Welcome to Ford country! The only privately owned American auto company left. ussmileyflag 
GM is now government motors and Chrysler just keeps getting passed around like the town wh*re, god only knows how much longer she'll stay alive.

Don't be scared of the new 6.4 Powerstrokes, mine has about 50K on it and no problems. You'll love the power! 
Hell, with the way Chrysler is going now Ford just might pick up Cummins after all, since 2010 is the last year for Navistar. Boy, would that ever p*ss the mopar boys off!!!


----------



## aeronutt (Sep 24, 2008)

I've always been a Chevy guy, and I absolutely love my '06 d-max truck. However, when I hit the plowing jobs, I'm usually putting my hired help in the Chevy while I drive the '89 F-350. Even though the Chevy is unquestionably the more comfortable vehicle, the solid front axle and better turning radius make the Ford my weapon of choice against snow. If I could build my perfect combination vehicle for both plowing and other heavy-duty hauling and towing use, it would be an F-350 Cab-n-Chassis flatbed with dump hoist powered by a Duramax/Allison setup and pushing a Boss 9.2 V-plow. A Cummins engine would be my second choice as long as I could keep the Allison tranny. If I absolutely had to keep a Ford motor, I'd go with an older 7.3 PS before the new junk.


----------



## BigDave12768 (Nov 17, 2006)

cretebaby;781572 said:


> You got s crystal ball ot something?


No I read the bloomberg report. ever heard of it 



Mid-Ohio Scaper;781592 said:


> Welcome to Ford country! The only privately owned American auto company left. ussmileyflag
> GM is now government motors and Chrysler just keeps getting passed around like the town wh*re, god only knows how much longer she'll stay alive.
> 
> Don't be scared of the new 6.4 Powerstrokes, mine has about 50K on it and no problems. You'll love the power!
> Hell, with the way Chrysler is going now Ford just might pick up Cummins after all, since 2010 is the last year for Navistar. Boy, would that ever p*ss the mopar boys off!!!


6.4 are ok. But how is your fuel mileage?


----------



## scitown (Dec 9, 2007)

aeronutt;781624 said:


> I've always been a Chevy guy, and I absolutely love my '06 d-max truck. However, when I hit the plowing jobs, I'm usually putting my hired help in the Chevy while I drive the '89 F-350. Even though the Chevy is unquestionably the more comfortable vehicle, the solid front axle and better turning radius make the Ford my weapon of choice against snow. If I could build my perfect combination vehicle for both plowing and other heavy-duty hauling and towing use, it would be an F-350 Cab-n-Chassis flatbed with dump hoist powered by a Duramax/Allison setup and pushing a Boss 9.2 V-plow. A Cummins engine would be my second choice as long as I could keep the Allison tranny. If I absolutely had to keep a Ford motor, I'd go with an older 7.3 PS before the new junk.


Great post.

Another reason why Im looking at Fords is because I dont like the looks of the new Chevy's. My 07 is a silverado "classic". I thought seeing them for a few years would change my mind but sadly it hasn't.

▶ _Given information_
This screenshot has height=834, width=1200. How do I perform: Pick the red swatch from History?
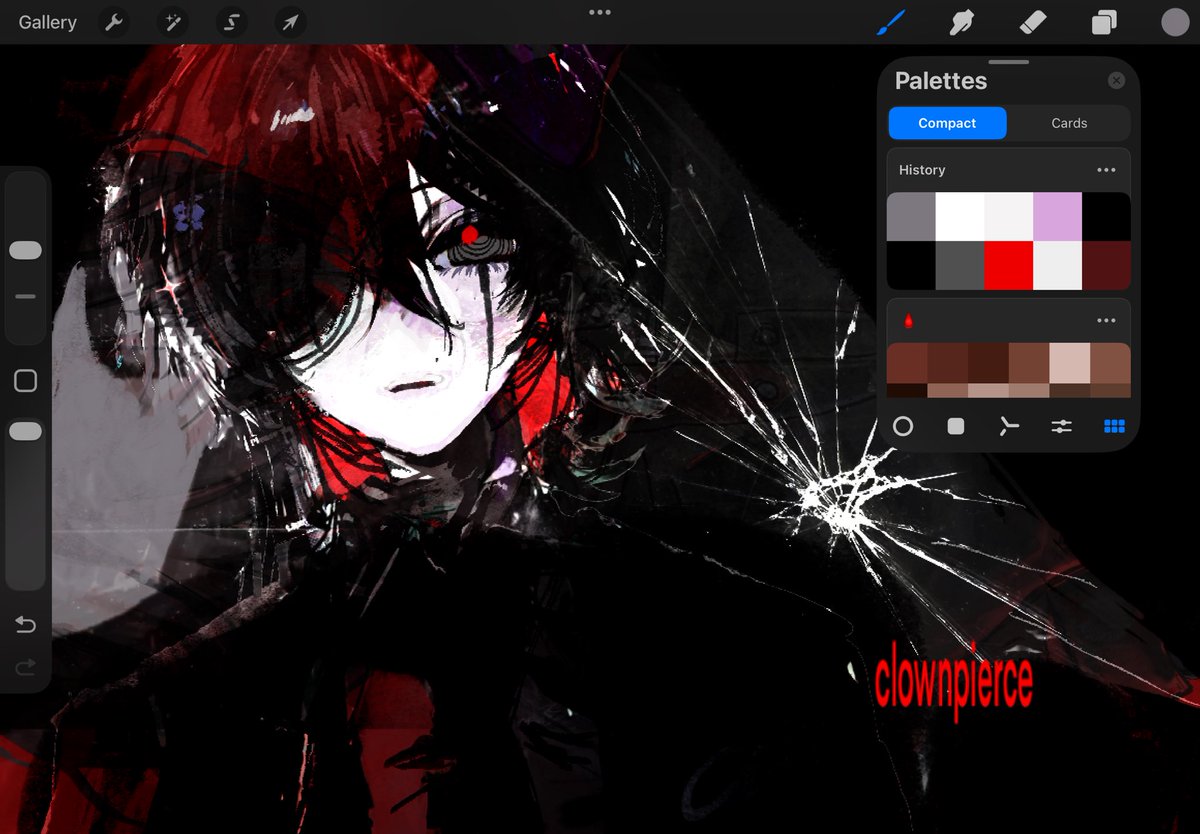click(x=1009, y=267)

▶ _What to work on_
1: Can you copy the passage of the truck forum thread that begins at the words "## scitown (Dec" and ends after the words "Great post."?
2: What comes next in the truck forum thread? Write a continuation that picks up after its final sentence.

▶ _Answers to the exercise_
1:
## scitown (Dec 9, 2007)

aeronutt;781624 said:


> I've always been a Chevy guy, and I absolutely love my '06 d-max truck. However, when I hit the plowing jobs, I'm usually putting my hired help in the Chevy while I drive the '89 F-350. Even though the Chevy is unquestionably the more comfortable vehicle, the solid front axle and better turning radius make the Ford my weapon of choice against snow. If I could build my perfect combination vehicle for both plowing and other heavy-duty hauling and towing use, it would be an F-350 Cab-n-Chassis flatbed with dump hoist powered by a Duramax/Allison setup and pushing a Boss 9.2 V-plow. A Cummins engine would be my second choice as long as I could keep the Allison tranny. If I absolutely had to keep a Ford motor, I'd go with an older 7.3 PS before the new junk.


Great post.

2:
Someone posted earlier about tires and blade setup being a big factor and I agree. My problem is the way my truck is set up is as good as its going to be. Plow lift and angle are great for the truck and the tires were new at the beginning of the season. My friends ford had stock tires and didn't know he could move his plow shoes up and down until I pointed it out. So plow and truck had never been changed. Just stock. So I can only imagine what some real winter tires and a little weight in the back of his truck could do.

My set up is three hundred lbs of salt and ice melt in boxes over the tires and a snowman rear plow hanging off the back. Traction is not the problem.


----------



## aeronutt (Sep 24, 2008)

It's not brand-specific when you talk about traction. Tires-R-Tires. No matter what hardware is spinning them, a snow tire will always improve the traction situation in snow. I prefer the Blizzak W965 tires and run them on both of my trucks (see signature). They come off as soon as the snow melts though because they SUCK as a summer tire! The stock tires that come on Chevy trucks are easily the worst performing tires I've ever endured. It's not Chevy's fault, it's Bridgestone's. Well, I guess it's Chevy's fault for choosing them... Anyway, I fixed it myself and now I don't worry about traction on either of my trucks.


----------



## scitown (Dec 9, 2007)

The point was I was taking extra steps to ensure traction and he didn't. Not even a couple hundred lbs in the bed.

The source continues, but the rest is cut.